## Document excerpt
Crispy Hash Browns
How to make crispy, diner-style hash browns from scratch, you only need two ingredients! Serve along side eggs, bacon, or your favorite breakfast items.
Ingredients
- 1 pound russet potato peeled (2 medium
- ¼ cup neutral cooking oil canola or vegetable, generic cooking oil
- salt to taste, kosher salt and freshly ground
- black pepper to taste, kosher salt and freshly ground
Instructions
- Use a cheese grater to shred the potatoes.
- Place the shredded potatoes in a strainer and rinse with cold water until the water is clear. Give the potatoes a good squeeze to release the water.

## Supplied data
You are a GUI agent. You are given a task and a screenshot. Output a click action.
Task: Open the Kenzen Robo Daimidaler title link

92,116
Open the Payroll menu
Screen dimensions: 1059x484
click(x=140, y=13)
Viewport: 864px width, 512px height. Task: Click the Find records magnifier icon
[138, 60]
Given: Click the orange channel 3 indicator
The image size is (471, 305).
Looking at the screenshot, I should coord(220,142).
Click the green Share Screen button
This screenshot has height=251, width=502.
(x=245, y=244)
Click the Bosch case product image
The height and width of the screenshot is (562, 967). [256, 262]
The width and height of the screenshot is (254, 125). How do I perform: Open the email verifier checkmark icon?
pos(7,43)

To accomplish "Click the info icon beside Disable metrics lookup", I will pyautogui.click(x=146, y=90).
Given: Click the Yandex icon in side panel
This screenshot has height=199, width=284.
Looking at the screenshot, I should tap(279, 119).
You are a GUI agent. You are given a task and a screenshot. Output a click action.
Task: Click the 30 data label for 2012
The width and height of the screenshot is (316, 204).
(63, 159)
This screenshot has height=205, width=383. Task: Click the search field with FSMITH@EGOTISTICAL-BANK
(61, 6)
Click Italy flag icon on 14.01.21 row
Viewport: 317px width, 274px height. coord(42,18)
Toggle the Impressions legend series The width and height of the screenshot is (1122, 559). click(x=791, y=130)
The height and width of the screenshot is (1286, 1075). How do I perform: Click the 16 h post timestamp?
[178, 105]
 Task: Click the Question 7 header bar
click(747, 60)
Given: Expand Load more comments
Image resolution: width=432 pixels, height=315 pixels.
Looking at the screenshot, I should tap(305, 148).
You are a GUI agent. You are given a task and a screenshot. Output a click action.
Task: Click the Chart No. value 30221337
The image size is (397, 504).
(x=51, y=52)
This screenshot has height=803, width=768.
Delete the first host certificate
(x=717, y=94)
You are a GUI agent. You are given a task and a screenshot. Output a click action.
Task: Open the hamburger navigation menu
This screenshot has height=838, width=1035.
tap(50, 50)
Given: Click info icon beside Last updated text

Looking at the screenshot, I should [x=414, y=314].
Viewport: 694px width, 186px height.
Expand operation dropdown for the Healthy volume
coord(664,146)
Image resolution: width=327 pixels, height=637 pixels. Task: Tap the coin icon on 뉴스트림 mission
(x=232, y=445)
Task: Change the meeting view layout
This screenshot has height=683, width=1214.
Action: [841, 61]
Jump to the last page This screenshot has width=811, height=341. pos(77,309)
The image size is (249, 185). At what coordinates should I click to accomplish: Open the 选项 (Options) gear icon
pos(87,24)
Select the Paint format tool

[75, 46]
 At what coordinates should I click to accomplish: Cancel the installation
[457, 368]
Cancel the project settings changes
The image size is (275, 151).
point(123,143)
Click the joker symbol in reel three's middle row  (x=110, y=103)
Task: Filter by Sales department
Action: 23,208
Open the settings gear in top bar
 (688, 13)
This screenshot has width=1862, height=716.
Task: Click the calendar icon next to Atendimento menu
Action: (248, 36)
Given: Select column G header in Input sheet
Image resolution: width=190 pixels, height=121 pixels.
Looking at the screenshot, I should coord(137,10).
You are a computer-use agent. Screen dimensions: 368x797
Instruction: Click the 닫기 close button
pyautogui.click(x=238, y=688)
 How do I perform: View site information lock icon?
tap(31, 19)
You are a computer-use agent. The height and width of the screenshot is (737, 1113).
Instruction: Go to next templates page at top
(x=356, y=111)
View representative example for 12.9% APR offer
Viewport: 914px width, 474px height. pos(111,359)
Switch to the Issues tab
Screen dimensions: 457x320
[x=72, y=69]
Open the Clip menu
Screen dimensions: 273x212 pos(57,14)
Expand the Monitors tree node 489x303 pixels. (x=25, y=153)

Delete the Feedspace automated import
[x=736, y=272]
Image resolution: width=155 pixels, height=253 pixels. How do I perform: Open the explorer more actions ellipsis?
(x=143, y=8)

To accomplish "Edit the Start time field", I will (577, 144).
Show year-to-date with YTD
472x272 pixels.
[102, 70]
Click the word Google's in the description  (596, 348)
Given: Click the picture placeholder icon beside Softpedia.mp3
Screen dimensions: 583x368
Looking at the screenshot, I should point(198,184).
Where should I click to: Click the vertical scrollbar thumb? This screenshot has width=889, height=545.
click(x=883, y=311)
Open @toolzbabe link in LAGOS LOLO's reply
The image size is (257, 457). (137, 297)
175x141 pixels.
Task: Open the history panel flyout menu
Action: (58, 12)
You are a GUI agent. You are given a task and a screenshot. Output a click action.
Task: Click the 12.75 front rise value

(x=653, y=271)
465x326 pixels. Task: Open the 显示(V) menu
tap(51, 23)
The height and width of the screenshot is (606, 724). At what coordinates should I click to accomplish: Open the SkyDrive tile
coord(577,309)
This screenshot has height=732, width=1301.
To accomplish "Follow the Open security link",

## Required actions
1) In the hash browns recipe, what tool is used to shred the potatoes?
2) Rewrite the hash browns recipe from "Crispy Hash Browns" up to and including "favorite breakfast items.", replacing "eggs" with "toast".
3) Write the next part of the hash browns recipe, picking up after its last instruction.
The rows have nothing to do with any of this.

## Results by task
1) A cheese grater.

2)
Crispy Hash Browns
How to make crispy, diner-style hash browns from scratch, you only need two ingredients! Serve along side toast, bacon, or your favorite breakfast items.

3)
- Place the shredded potatoes on paper towels or a clean tea towel and pat dry. Squeeze the potatoes to release excess water and moisture. You want the potatoes as dry as possible. You can do this in small batches. Sprinkle the potatoes with a little salt.
- In a large cast iron skillet, heat the oil over medium heat. Add the shredded potatoes to the hot pan, making sure they are in a single layer. Press the potatoes down with a spatula.
- Cook for 2 to 5 minutes or until browned. Use a spatula to flip and cook on the other side until crispy.
- Transfer the hash browns to a plate that has been lined with paper towels. Season with salt and pepper, to taste. Serve warm.
Notes
- Serve with ketchup, hot sauce, sour cream, or chives!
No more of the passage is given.